Il secondo grande obiettivo di innovazione è il Mezzogiorno, è la sua crescita, che è poi la crescita dell’Italia.

Gran parte delle politiche per il Mezzogiorno è incentrata sull’utilizzo delle risorse comunitarie. L’efficacia di questa spesa è stata tuttavia spesso deludente, si è assistito alla dispersione dei fondi in una miriade di programmi e si sono così mancate importanti occasioni per utilizzare le risorse in modo da superare i rilevanti gap del Mezzogiorno nelle infrastrutture e nei servizi collettivi.

Si deve quindi procedere a una drastica e veloce revisione dei programmi, e ad un altrettanto drastico accentramento delle risorse su pochi obiettivi, quantificabili e controllabili.

La priorità è quella di portare entro il 2013 la rete delle infrastrutture, a cominciare dal sistema dei trasporti – strade, ferrovie, porti, aeroporti e autostrade del mare – su un livello quantitativo e qualitativo confrontabile con l’Europa sviluppata. E lo stesso vale per servizi essenziali come quelli idrici e ambientali.

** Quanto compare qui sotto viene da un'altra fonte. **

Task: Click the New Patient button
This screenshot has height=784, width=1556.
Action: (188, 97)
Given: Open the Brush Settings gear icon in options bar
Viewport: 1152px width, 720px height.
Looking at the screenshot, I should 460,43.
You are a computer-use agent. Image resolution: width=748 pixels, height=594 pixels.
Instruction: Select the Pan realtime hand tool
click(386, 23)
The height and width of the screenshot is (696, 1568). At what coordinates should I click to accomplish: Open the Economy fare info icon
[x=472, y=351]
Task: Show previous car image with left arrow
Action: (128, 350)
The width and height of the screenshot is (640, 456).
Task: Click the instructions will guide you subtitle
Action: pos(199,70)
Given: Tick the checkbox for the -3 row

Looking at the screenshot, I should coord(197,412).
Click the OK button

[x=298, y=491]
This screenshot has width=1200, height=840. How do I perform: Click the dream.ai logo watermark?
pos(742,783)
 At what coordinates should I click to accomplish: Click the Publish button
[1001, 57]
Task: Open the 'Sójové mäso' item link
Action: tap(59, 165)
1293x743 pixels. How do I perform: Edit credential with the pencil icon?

Pensiamo alla Sicilia, alla sua collocazione strategica, al suo essere approdo quasi naturale per i traffici commerciali delle economie emergenti dell’area, che fa dell’Isola l’avamposto europeo nel Mediterraneo. Perché questo circuito virtuoso si sviluppi la Sicilia ha bisogno di una rete infrastrutturale che le consenta di diventare davvero, con le altre regioni del nostro Mezzogiorno, la naturale piattaforma logistica per gli scambi di servizi, di beni, di persone, di culture in un’area cruciale del mondo.